Framework Architecture and Training Pipeline
The system models quadruped locomotion as an infinite-horizon discounted POMDP, with the Dreamer module learning latent dynamics, reward, and value functions from observation histories. The RL policy is trained using PPO, conditioned on gait parameters, and the Dreamer module is trained in parallel to provide all components required for deployment-time planning. The observation space includes joint positions, velocities, timing references, commanded gait, projected gravity, and previous actions. The action space consists of joint-angle perturbations applied to nominal joint angles, processed through an actuator network.
Figure 2: Overview of the training pipeline: the Dreamer module learns latent dynamics, reward, and value functions from observation histories, while the expert actor is trained using supervised signals from Dreamer outputs.

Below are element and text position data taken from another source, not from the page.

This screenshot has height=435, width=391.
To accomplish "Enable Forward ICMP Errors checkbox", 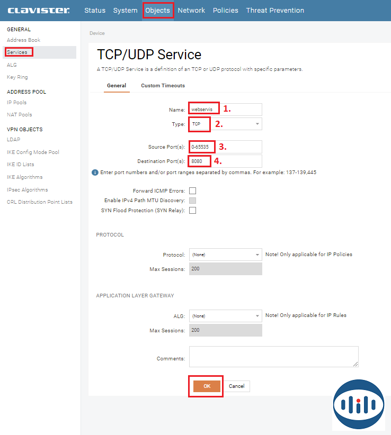I will pos(193,191).
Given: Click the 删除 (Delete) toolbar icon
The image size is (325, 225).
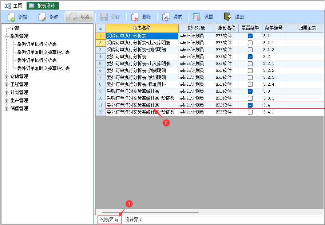Looking at the screenshot, I should coord(135,17).
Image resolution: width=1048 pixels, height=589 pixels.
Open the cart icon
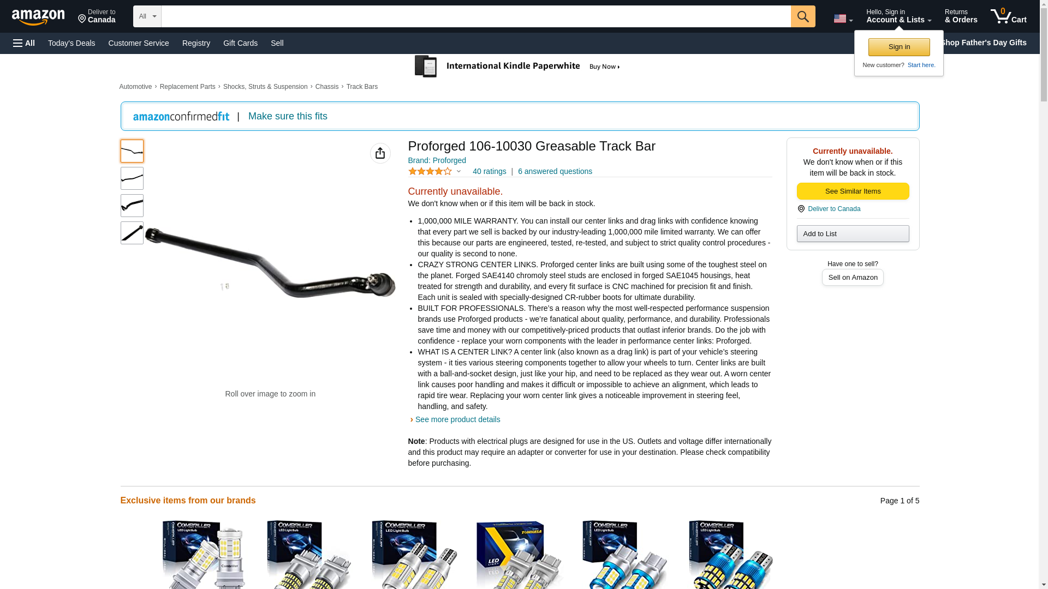1009,16
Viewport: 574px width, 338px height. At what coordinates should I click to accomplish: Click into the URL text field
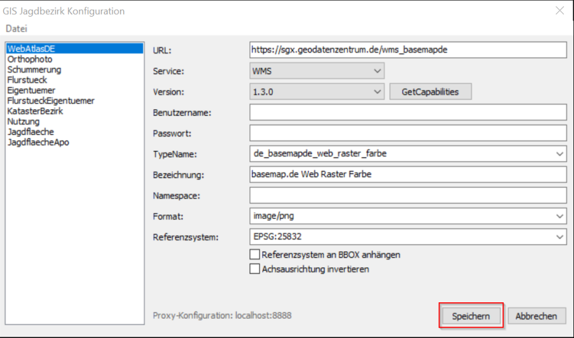coord(408,50)
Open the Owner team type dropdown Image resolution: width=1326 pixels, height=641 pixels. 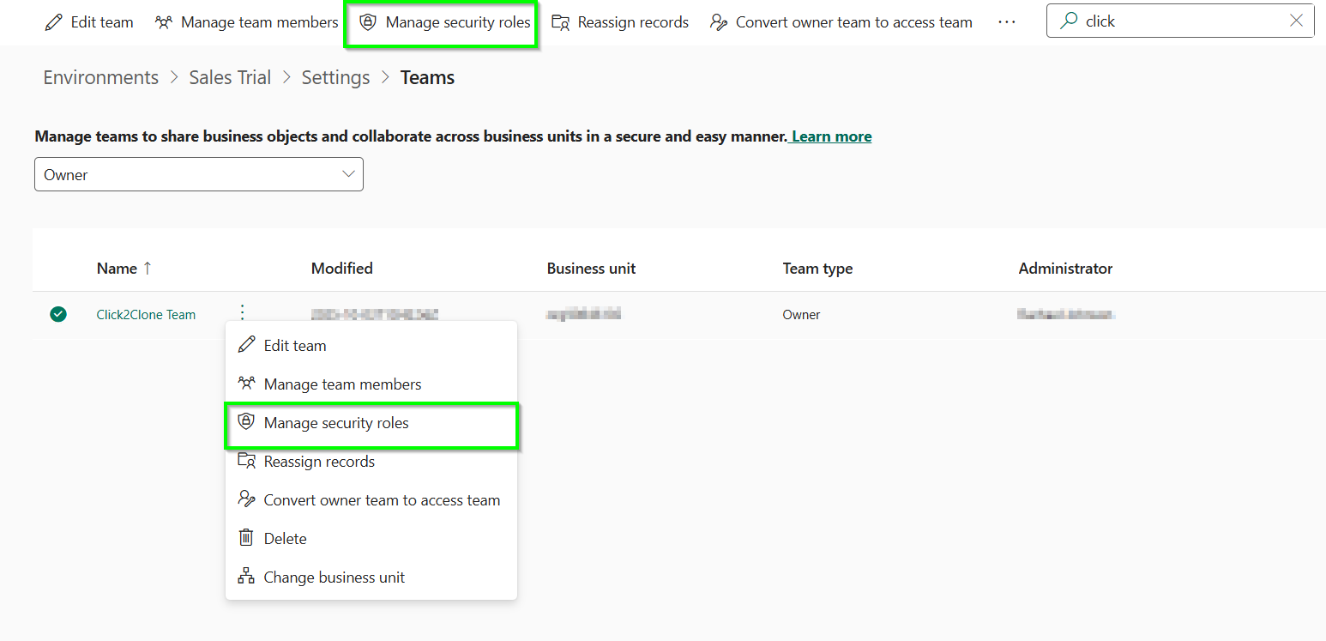point(199,174)
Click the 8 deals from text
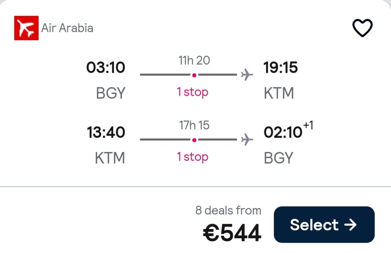 pyautogui.click(x=228, y=210)
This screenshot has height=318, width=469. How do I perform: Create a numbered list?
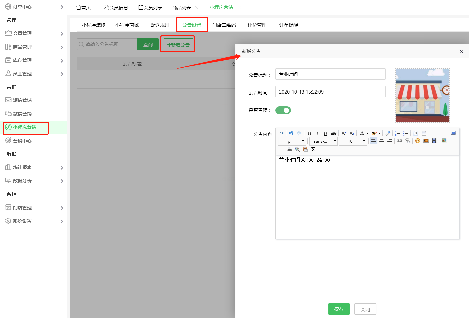pyautogui.click(x=398, y=133)
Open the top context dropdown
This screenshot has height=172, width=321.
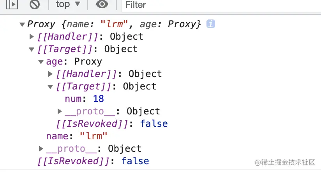pyautogui.click(x=68, y=5)
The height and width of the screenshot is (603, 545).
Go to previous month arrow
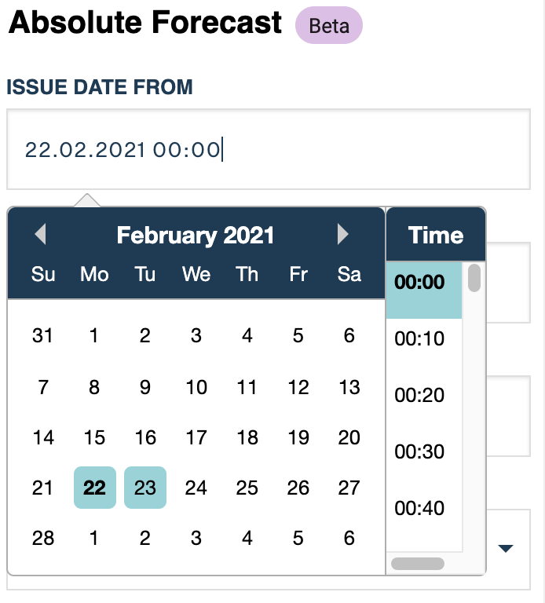(40, 234)
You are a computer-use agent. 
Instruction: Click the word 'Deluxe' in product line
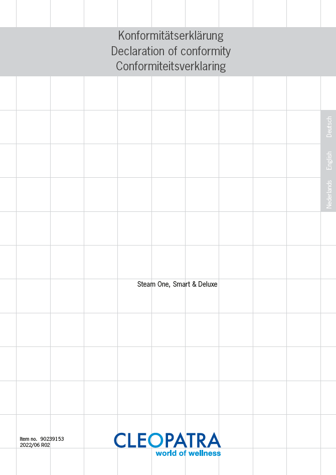208,284
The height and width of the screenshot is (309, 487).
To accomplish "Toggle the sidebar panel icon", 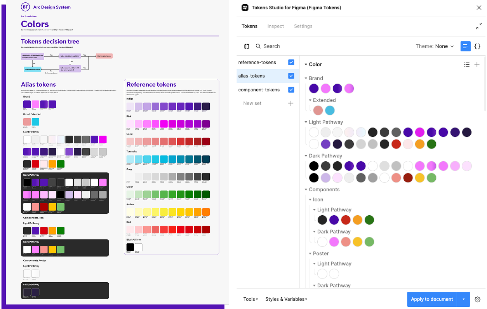I will (247, 46).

The reward structure during training combines velocity tracking, energy efficiency, angular velocity minimization, action continuity, and gait continuity, with additional penalties for actor divergence and abrupt gait changes during deployment. The Dreamer module provides a cloned policy for warm-starting MPPI, a learned dynamics model, a generalized reward model, and a value function for infinite-horizon planning.
Model Predictive Path Integral (MPPI) Planning
During deployment, the MPPI planner jointly optimizes control actions and gait parameters in real time. The optimization problem maximizes the expected cumulative reward, subject to the learned Dreamer dynamics. MPPI is chosen for its sampling-based nature, which allows it to operate with non-differentiable models and directly incorporate action and gait constraints.

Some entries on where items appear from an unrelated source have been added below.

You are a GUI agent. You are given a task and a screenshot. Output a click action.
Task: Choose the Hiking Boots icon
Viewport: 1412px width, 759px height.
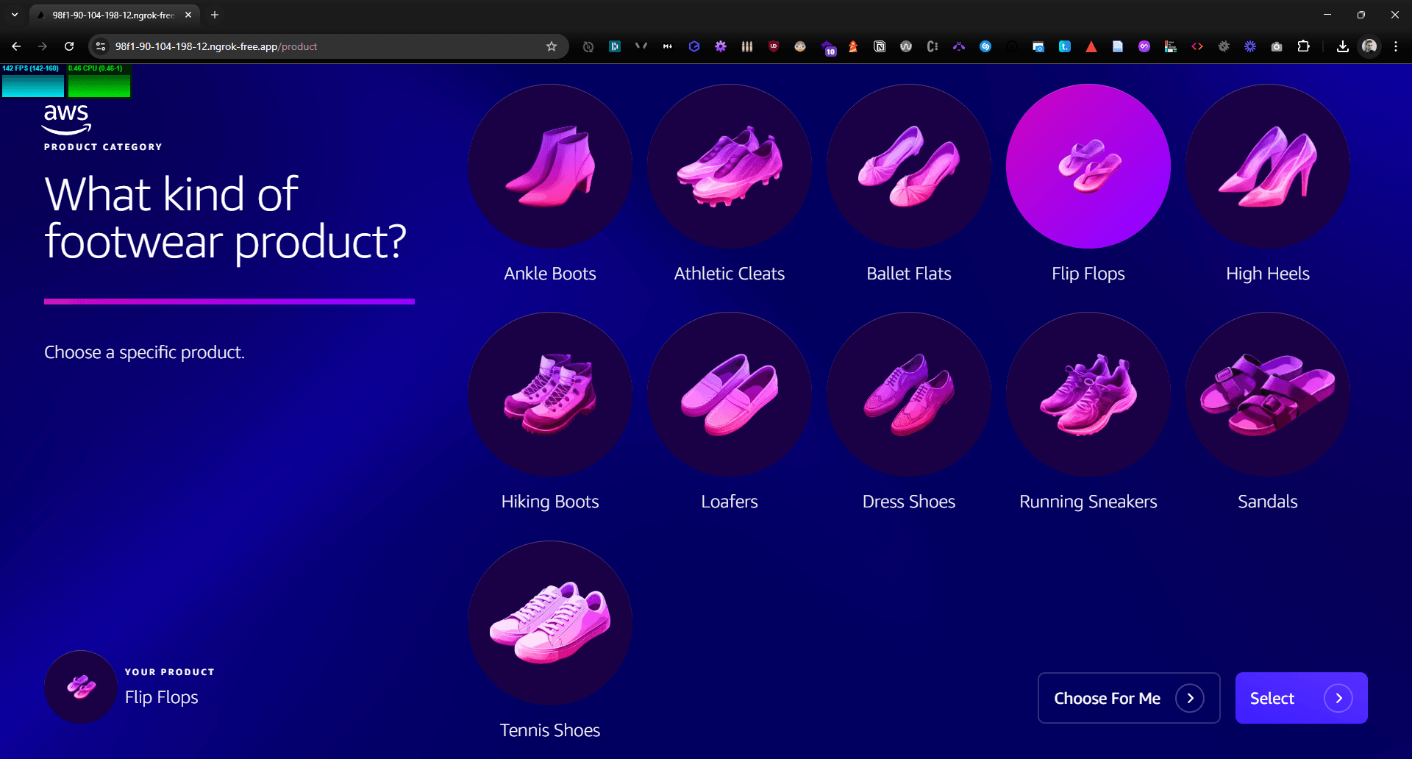pos(549,394)
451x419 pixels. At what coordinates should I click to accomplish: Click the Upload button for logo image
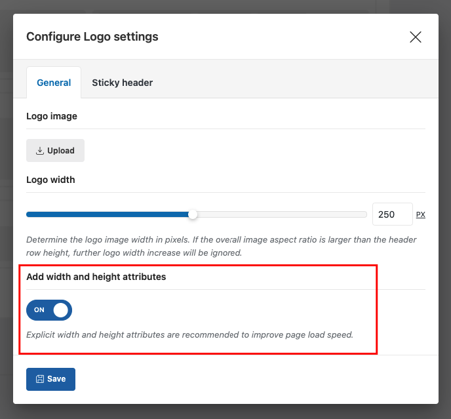(x=55, y=150)

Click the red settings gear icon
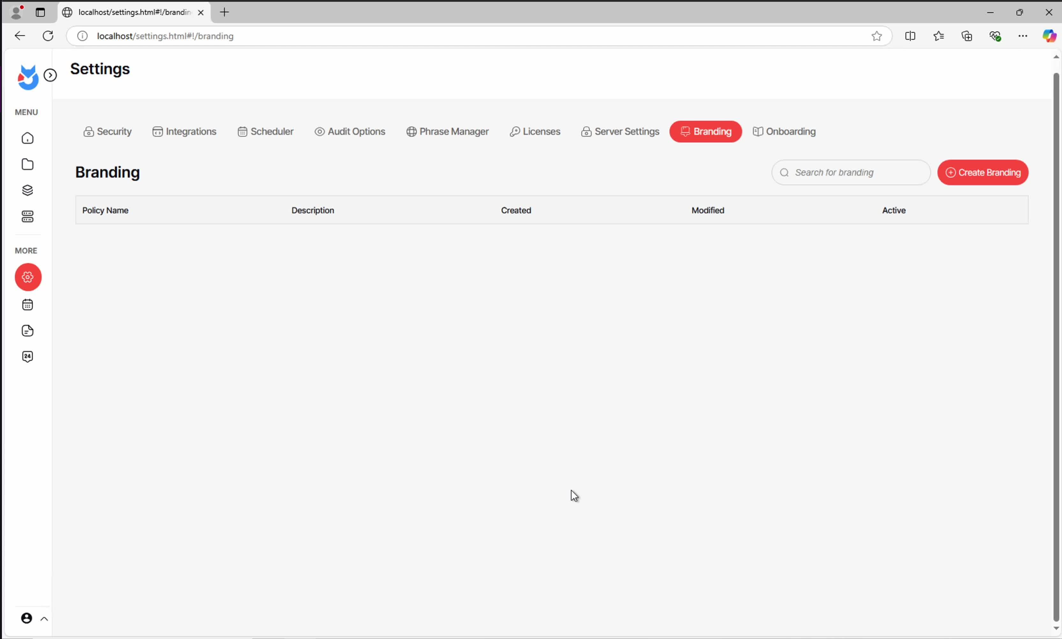[x=28, y=277]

Figure 3: Pictorial representation of the MPPI algorithm: the warm start utilizes Dreamer policy and dynamics to generate initial trajectories to help MPPI.

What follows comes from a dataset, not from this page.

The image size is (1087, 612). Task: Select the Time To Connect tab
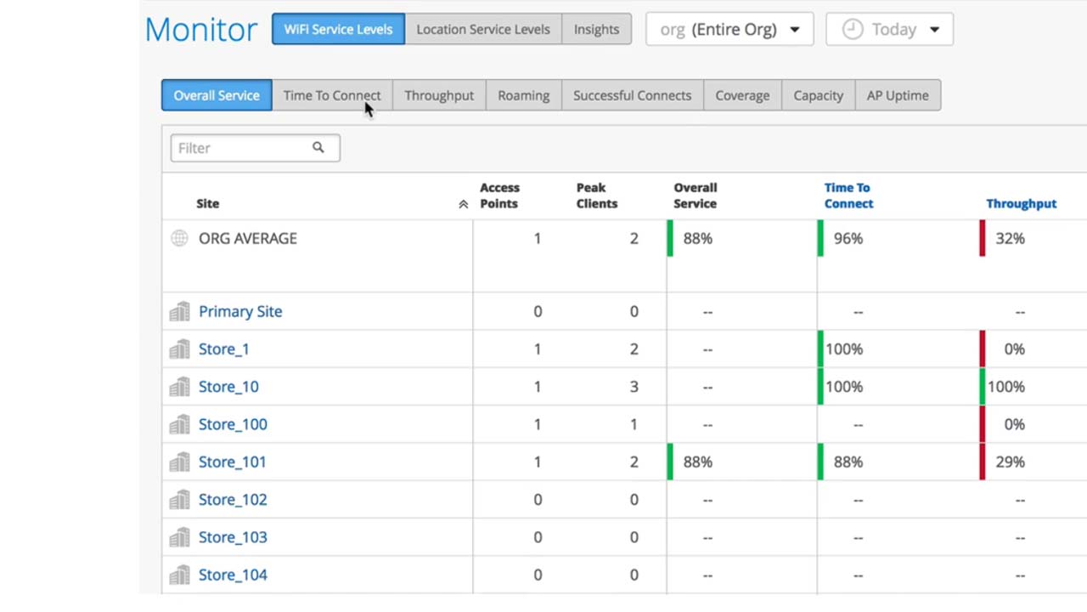coord(332,95)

At each timestep, trajectories are sampled from the Dreamer policy and dynamics model to initialize the MPPI distribution. Action and gait sequences are then sampled, and rollouts are generated through the Dreamer dynamics. Returns are computed using the Dreamer reward model with value bootstrapping, and elite trajectories are selected to update the sampling distribution. The first action and updated gait command are executed, enabling continuous adaptation.
Gait parameters are represented as a [3×1] vector encoding phase offsets between leg pairs, allowing for continuous modulation of gait structures. A wrap function enforces smooth and bounded variation.
Experimental Evaluation
Fixed-Gait Ablation
An ablation study on the Unitree Go1 in simulation demonstrates the limitations of fixed-gait policies. Four major gaits (trot, pace, bound, pronk) are evaluated across a range of commanded velocities. Results show that no single gait performs optimally across all speeds; for example, trotting maintains low velocity errors but constant CoT, while pronking becomes more energy-efficient at higher speeds.
Figure 4: Performance comparison of fixed gaits across command velocities on flat terrain, illustrating the limitations of using a single gait policy and the need for adaptive gait selection.
Adaptive Gait Optimization
Under a continuously increasing velocity command, the proposed planner enables the robot to track the desired velocity with smooth acceleration and stable, periodic joint trajectories. Foot contact patterns reveal continuous, context-specific gait transitions, with no abrupt changes or degradation in stability.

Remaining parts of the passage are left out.